> [QUESTIONS TO ANSWER]
(a) Using the article on HMP Hewell below, decide whether each statement agrees with the article: (i) No prisoners had tested positive for the virus since April. (ii) The new governor increased time out of cell from half an hour to two hours. (iii) Half of the prisoners felt unsafe. For each one, answer yes or no and quote the words from the article that decide it.
(b) Copy the part of the article on HMP Hewell below starting with "A third of prisoners" and going on through "mental health problems.".

A PROPER focus has been put on managing Coronavirus risks at HMP Hewell but concerns remain over social distancing and violence levels, particularly against staff, which remain high.
The fears were aired by HM Chief Inspector of Prisons Peter Clarke following a scrutiny visit to assess jail’s recovery five months after the Government’s restrictions were introduced.
A third of prisoners felt unsafe – a reflection of the lack of consistent attention to social distancing. This and the violence levels meant Hewell ‘could not be considered a safe prison’.
Care for particularly vulnerable prisoners was good but many still felt they unsupported at their time of need.
Although a curtailed regime at the start of the restrictions was understandable, little progress had been made to ensure prisoners had sufficient time out of cells or purposeful activity. It led to inmates’ frustration and potentially to a deterioration in mental and emotional well-being, Mr Clarke said.
He said one daily hour out of their cells was not enough and prison leaders should take note that 70 per cent of prisoners surveyed at Hewell reported mental health problems.
The small number of isolating prisoners with symptoms could not shower regularly and sometimes had to wait a fortnight.
Mr Clarke said some prisoners with impaired mobility had not had time in the fresh air for weeks and struggled to access showers regularly which was unacceptable.
Efforts had been made to ensure that prisoners could maintain some contact with their families in the absence of visits.
In-cell telephones and the reintroduction of visits – a priority for the prison after nearly five months without any – was appreciated by prisoners.
Mr Clarke noted a new governor had arrived five weeks before the visit and had increased time out of cell from half an hour to an hour, opened a workshop for a small number of prisoners and introduced an outside exercise session for all prisoners once a week.
But many workshops remained empty, classroom-based education was still not permitted and only 14 per cent of prisoners were employed.
There was good news with regard to the virus itself with no prisoners testing positive since April and, the inspector found, overall the prison had managed the initial stages of the crisis well.
The prison has started work on improvements following a troubling full inspection in June 2019, though Covid-19 had interrupted many of these plans.
Mr Clarke said while restrictions needed to be eased in a safe and measured way, progress was too slow.
“Additional improvements could be made by the governor, but further progress was limited by rigid national procedures which prevented a creative leadership team from implementing credible and safe plans to improve the regime.”
He added the Governor was realistic about the significant challenges and had an optimistic vision for Hewell and its ability to deliver a more person-centred, purposeful and rehabilitative regime within the constraints of a busy local prison.
The prison must now secure a recovery plan to enable the jail to fulfill its role safely an decently.

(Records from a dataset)

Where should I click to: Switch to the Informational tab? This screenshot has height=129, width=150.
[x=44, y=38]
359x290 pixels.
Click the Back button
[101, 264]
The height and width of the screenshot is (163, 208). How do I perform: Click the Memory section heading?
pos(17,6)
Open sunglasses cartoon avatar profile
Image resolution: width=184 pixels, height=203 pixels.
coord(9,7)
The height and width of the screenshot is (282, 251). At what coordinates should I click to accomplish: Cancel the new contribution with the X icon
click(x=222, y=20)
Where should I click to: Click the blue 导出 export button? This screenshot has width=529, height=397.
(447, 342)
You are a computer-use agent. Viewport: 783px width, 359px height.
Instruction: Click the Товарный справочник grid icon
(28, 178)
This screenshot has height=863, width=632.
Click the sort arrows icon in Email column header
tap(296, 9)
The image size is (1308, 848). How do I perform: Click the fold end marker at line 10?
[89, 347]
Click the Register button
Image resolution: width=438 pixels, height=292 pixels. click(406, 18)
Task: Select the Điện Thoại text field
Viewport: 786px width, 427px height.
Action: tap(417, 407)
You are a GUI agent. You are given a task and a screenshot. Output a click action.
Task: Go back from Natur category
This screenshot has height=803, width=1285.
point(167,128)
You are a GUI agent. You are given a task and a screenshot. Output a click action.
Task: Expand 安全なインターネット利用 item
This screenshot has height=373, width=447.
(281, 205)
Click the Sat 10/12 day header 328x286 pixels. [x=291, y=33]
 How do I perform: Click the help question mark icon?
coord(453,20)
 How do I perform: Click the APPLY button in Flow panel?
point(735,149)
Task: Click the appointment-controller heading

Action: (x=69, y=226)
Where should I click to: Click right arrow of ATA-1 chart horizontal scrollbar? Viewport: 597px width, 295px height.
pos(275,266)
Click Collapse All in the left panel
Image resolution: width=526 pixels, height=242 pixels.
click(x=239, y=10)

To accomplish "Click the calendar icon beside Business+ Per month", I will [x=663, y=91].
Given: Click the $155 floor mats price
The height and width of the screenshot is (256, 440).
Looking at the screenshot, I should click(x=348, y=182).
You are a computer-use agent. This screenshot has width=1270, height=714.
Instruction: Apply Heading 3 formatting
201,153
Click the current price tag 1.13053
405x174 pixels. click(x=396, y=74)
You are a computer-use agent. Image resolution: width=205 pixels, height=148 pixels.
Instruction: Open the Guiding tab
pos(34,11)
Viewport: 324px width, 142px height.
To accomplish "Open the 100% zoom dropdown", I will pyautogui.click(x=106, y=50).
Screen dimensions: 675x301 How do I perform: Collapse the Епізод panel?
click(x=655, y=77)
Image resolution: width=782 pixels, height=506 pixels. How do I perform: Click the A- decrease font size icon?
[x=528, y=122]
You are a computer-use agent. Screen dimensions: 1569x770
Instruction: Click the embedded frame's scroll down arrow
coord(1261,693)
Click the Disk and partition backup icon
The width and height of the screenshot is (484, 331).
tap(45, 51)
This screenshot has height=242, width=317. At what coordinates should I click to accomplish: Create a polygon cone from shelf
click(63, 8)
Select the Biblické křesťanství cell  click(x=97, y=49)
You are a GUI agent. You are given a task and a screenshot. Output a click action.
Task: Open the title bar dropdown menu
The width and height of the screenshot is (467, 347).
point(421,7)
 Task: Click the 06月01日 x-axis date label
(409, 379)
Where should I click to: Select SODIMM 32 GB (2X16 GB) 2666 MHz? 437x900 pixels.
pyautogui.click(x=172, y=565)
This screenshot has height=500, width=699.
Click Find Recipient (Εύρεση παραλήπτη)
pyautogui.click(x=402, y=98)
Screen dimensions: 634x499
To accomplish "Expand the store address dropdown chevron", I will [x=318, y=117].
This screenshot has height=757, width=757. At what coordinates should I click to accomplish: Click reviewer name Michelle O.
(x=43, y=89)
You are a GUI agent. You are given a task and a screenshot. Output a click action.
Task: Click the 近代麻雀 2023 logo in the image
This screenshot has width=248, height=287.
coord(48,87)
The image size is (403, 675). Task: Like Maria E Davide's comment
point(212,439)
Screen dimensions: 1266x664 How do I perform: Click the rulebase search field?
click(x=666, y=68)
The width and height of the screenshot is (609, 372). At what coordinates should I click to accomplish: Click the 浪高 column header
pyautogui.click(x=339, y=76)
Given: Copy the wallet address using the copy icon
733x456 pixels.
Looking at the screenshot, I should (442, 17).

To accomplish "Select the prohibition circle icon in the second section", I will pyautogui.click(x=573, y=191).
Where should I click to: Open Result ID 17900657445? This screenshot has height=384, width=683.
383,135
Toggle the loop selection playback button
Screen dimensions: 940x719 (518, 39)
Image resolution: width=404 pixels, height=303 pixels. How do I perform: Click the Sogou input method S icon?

> [TASK-BY-TASK OUTPUTS]
(a)
(i) Yes: "no prisoners testing positive since April"
(ii) No: "had increased time out of cell from half an hour to an hour"
(iii) No: "A third of prisoners felt unsafe"

(b)
A third of prisoners felt unsafe – a reflection of the lack of consistent attention to social distancing. This and the violence levels meant Hewell ‘could not be considered a safe prison’.
Care for particularly vulnerable prisoners was good but many still felt they unsupported at their time of need.
Although a curtailed regime at the start of the restrictions was understandable, little progress had been made to ensure prisoners had sufficient time out of cells or purposeful activity. It led to inmates’ frustration and potentially to a deterioration in mental and emotional well-being, Mr Clarke said.
He said one daily hour out of their cells was not enough and prison leaders should take note that 70 per cent of prisoners surveyed at Hewell reported mental health problems.